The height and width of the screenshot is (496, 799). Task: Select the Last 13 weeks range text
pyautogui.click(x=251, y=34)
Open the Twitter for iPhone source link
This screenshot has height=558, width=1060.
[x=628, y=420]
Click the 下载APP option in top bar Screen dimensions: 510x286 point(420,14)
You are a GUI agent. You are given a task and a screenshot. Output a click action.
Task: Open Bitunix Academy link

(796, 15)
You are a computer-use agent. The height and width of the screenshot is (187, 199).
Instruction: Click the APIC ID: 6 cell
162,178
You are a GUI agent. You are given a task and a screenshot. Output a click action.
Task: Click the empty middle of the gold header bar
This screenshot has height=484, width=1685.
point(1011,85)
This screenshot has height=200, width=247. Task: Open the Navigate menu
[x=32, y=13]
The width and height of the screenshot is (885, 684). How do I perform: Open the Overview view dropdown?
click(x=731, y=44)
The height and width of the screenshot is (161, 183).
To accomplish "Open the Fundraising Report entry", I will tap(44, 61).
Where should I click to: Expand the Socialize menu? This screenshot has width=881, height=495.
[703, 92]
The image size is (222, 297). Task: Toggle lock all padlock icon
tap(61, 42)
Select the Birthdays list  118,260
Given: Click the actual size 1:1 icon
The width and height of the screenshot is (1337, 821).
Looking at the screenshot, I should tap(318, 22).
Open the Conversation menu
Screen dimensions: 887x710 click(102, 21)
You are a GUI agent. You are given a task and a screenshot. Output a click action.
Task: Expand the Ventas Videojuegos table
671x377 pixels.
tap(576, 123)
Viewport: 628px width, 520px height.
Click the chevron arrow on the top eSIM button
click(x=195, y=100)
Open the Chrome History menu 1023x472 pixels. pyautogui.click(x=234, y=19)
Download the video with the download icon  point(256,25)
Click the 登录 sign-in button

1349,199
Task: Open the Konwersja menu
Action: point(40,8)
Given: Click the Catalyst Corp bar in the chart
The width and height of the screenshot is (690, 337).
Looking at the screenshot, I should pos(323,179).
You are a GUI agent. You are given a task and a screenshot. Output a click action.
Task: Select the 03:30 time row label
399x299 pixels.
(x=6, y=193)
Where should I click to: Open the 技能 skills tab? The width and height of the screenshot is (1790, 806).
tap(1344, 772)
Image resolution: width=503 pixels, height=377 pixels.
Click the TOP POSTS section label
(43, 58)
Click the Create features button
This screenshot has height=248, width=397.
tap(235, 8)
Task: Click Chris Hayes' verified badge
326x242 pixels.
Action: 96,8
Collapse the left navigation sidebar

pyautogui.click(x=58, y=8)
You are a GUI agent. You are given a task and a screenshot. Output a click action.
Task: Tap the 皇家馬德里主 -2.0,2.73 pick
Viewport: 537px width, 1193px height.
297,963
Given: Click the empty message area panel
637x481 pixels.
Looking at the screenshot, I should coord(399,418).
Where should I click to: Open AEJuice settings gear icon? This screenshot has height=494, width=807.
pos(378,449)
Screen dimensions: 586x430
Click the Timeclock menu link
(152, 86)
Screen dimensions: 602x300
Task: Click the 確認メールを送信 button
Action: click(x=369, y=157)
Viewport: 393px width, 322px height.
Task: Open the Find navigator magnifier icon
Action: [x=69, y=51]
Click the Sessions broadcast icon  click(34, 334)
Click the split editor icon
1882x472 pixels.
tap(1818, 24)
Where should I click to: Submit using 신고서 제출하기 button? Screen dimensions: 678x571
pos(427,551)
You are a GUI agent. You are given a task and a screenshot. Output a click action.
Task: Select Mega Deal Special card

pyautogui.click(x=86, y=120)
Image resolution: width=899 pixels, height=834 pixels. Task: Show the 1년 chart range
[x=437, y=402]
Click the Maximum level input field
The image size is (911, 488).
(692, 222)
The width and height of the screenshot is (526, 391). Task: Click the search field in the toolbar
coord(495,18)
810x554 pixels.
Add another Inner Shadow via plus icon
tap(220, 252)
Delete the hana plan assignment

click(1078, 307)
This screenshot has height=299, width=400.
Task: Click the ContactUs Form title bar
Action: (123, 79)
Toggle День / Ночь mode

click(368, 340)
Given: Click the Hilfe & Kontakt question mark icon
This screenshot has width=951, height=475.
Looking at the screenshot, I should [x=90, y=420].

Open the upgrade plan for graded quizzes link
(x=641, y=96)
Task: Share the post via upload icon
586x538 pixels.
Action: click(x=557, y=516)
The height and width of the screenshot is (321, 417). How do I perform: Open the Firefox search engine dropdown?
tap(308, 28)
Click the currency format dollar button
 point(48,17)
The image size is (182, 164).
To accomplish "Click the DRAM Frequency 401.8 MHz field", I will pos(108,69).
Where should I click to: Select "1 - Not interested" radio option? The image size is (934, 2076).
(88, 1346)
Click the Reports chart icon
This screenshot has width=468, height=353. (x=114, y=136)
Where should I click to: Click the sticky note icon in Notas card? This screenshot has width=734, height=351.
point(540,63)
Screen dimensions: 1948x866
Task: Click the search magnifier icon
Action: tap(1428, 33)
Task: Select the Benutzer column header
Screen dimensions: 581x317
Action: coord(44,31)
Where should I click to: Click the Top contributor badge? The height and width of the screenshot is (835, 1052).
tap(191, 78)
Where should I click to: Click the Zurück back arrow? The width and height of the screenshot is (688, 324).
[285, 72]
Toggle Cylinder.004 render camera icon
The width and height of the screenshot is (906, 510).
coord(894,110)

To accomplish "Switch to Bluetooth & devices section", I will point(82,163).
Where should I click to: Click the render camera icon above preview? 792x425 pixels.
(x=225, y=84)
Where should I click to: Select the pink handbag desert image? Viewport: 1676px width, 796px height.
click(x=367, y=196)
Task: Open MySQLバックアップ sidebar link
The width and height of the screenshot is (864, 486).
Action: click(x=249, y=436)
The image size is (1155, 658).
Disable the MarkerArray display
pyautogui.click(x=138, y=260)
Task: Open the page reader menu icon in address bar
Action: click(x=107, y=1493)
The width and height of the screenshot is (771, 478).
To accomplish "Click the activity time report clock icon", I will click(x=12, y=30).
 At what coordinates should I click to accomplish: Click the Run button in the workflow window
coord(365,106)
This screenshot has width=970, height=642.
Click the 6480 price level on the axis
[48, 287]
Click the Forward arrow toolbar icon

::::::

Reproduce the records word for word, from their first line through the line containing "Looking at the screenshot, I should tap(318, 22).", with both of those lines included.

Complete output:
The height and width of the screenshot is (496, 799). Task: Select the Last 13 weeks range text
pyautogui.click(x=251, y=34)
Open the Twitter for iPhone source link
This screenshot has height=558, width=1060.
[x=628, y=420]
Click the 下载APP option in top bar Screen dimensions: 510x286 point(420,14)
You are a GUI agent. You are given a task and a screenshot. Output a click action.
Task: Open Bitunix Academy link

(796, 15)
You are a computer-use agent. The height and width of the screenshot is (187, 199).
Instruction: Click the APIC ID: 6 cell
162,178
You are a GUI agent. You are given a task and a screenshot. Output a click action.
Task: Click the empty middle of the gold header bar
This screenshot has height=484, width=1685.
point(1011,85)
This screenshot has height=200, width=247. Task: Open the Navigate menu
[x=32, y=13]
The width and height of the screenshot is (885, 684). How do I perform: Open the Overview view dropdown?
click(x=731, y=44)
The height and width of the screenshot is (161, 183).
To accomplish "Open the Fundraising Report entry", I will tap(44, 61).
Where should I click to: Expand the Socialize menu? This screenshot has width=881, height=495.
[703, 92]
The image size is (222, 297). Task: Toggle lock all padlock icon
tap(61, 42)
Select the Birthdays list  118,260
Given: Click the actual size 1:1 icon
The width and height of the screenshot is (1337, 821).
Looking at the screenshot, I should tap(318, 22).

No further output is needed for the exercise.